Prosecutors could pull the death penalty off the table for Gustavo Ramos-Martinez, who is accused of killing an elderly man and woman in Las Vegas more than 20 years ago.
The slayings of 75-year-old Wallace Siegel and 86-year-old Helen Sabraw went unsolved for 12 years before DNA evidence tied Ramos-Martinez to the case.
In the eight years he has been in custody awaiting trial, Ramos-Martinez, now 38, has lost sight in one eye and has diminishing vision in the other. He was 18 when the victims died in 1998.
Defense lawyers and prosecutors were back in court Friday, negotiating a possible bench trial, where a judge determines whether a defendant is guilty, for sometime in early 2019. That would eliminate the possibility of a death sentence because state law does not allow for a judge to decide on capital punishment.
Ramos, who was wheeled into court while shackled and wearing a jail jumpsuit, is scheduled to return before District Judge Jennifer Togliatti on Wednesday with his decision on whether he agrees to have a bench trial instead of a jury trial.
Prosecutors have indicated that they do not oppose a bench trial, which could take about two weeks.
For years, defense attorneys Ivette Maningo and Abel Yanez have argued that Ramos-Martinez is not mentally capable of facing the death penalty on two counts each of murder, armed robbery and sexual assault.
Sabraw and Siegel were found on back-to-back days at AmeriPark retirement community, an assisted-living facility near Flamingo Road and Maryland Parkway.
The killer first crawled through Siegel’s window on May 16, 1998, bludgeoning him with a 25-pound weight after robbing him.
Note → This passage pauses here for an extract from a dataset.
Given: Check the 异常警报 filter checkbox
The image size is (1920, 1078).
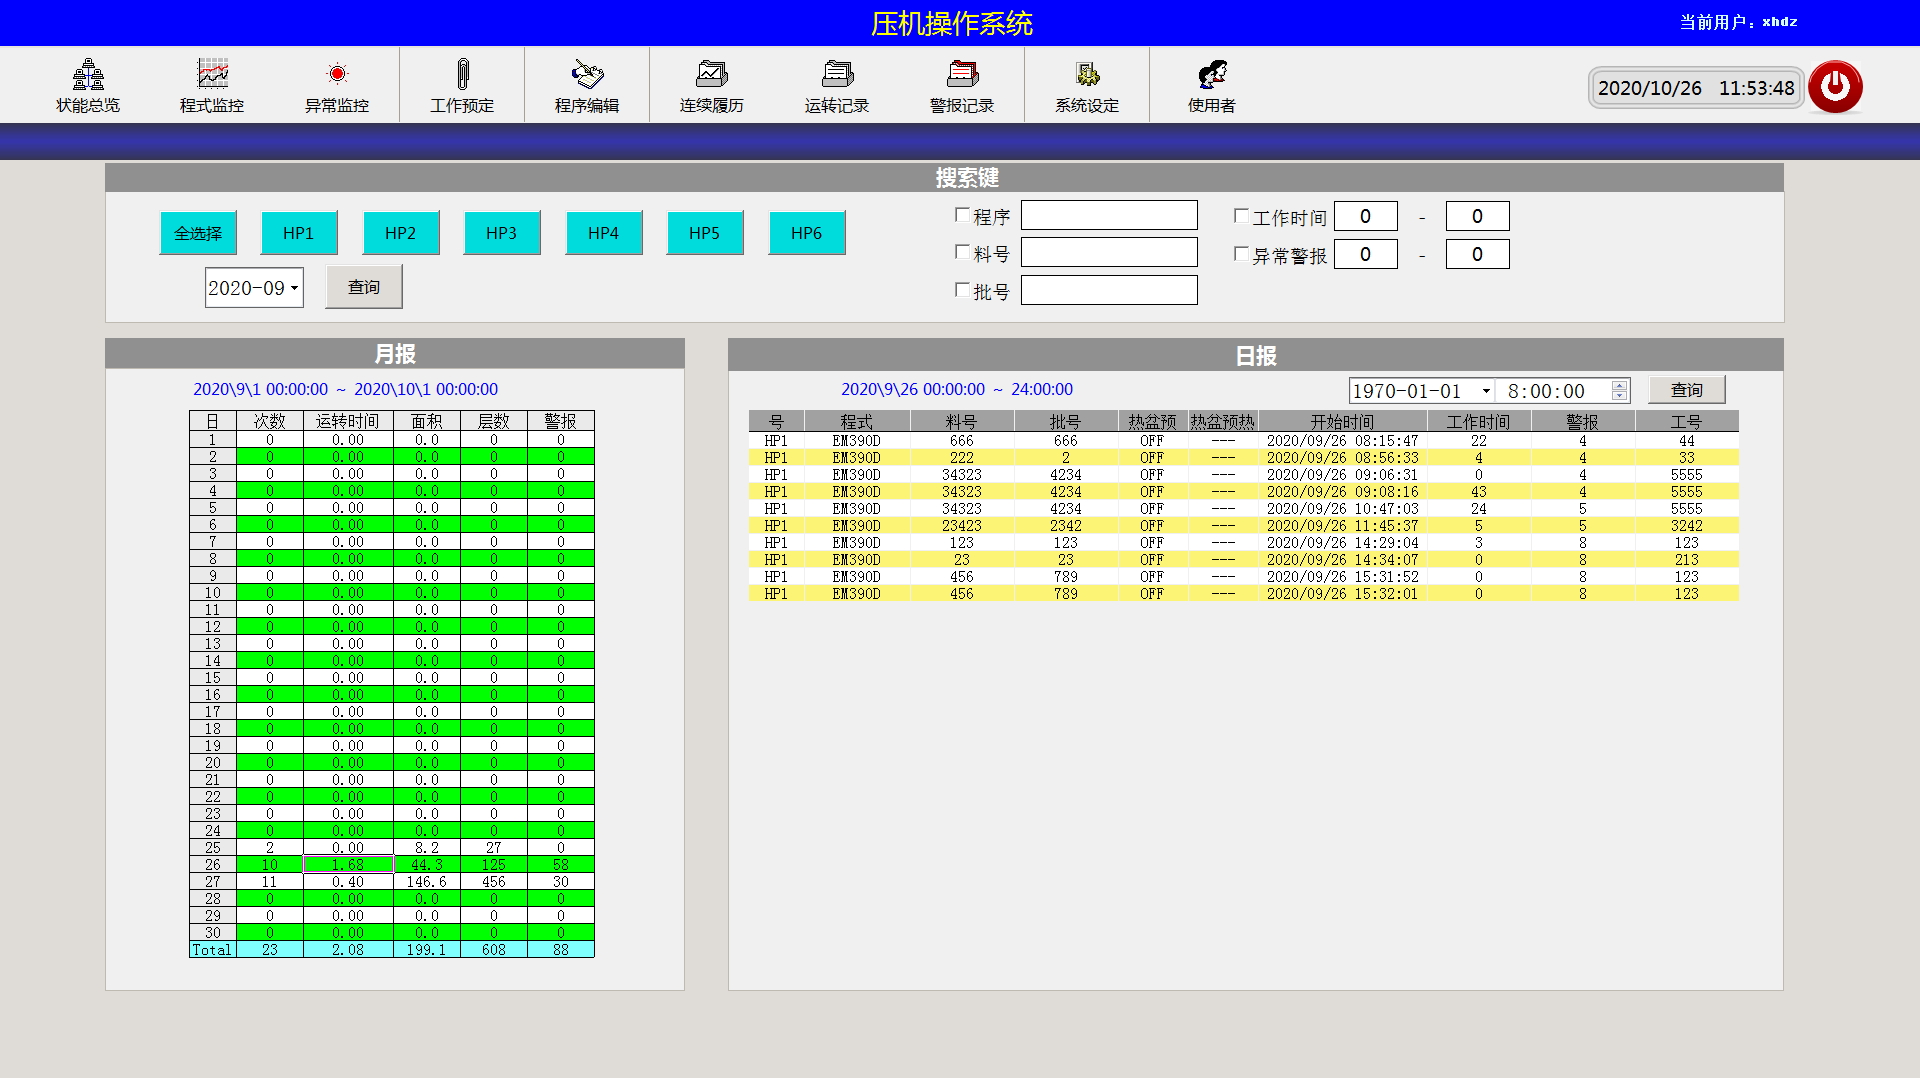Looking at the screenshot, I should (1241, 254).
A full day later, Sabraw’s neighbor and her son found her body in her nearby home. She had been beaten and stabbed multiple times. Sabraw was found with her nightgown pulled over her chest and had been sexually assaulted, police said.
Authorities linked Ramos-Martinez to the slayings in 2010 after he gave a DNA sample while serving time in federal prison on an illegal immigration charge.
During an interview with homicide detectives, Ramos-Martinez denied ever entering the AmeriPark complex, which is now known as Oak Hill Senior Living.
According to court papers filed two years ago by defense attorneys, a California psychologist determined that Ramos-Martinez has an IQ between 67 and 77.
Raised in “extreme poverty,” Ramos-Martinez struggled in school while in Mexico and the United States, according to the documents. He had difficulty maintaining employment for more than a few months, never lived independently and does not know how to maintain a bank account.
Ramos-Martinez was deported in 1998 after pleading guilty to trying to stab his girlfriend in a drunken fight a month after the killings. His home at the time was an apartment complex less than a quarter-mile from the victims’ assisted-living homes.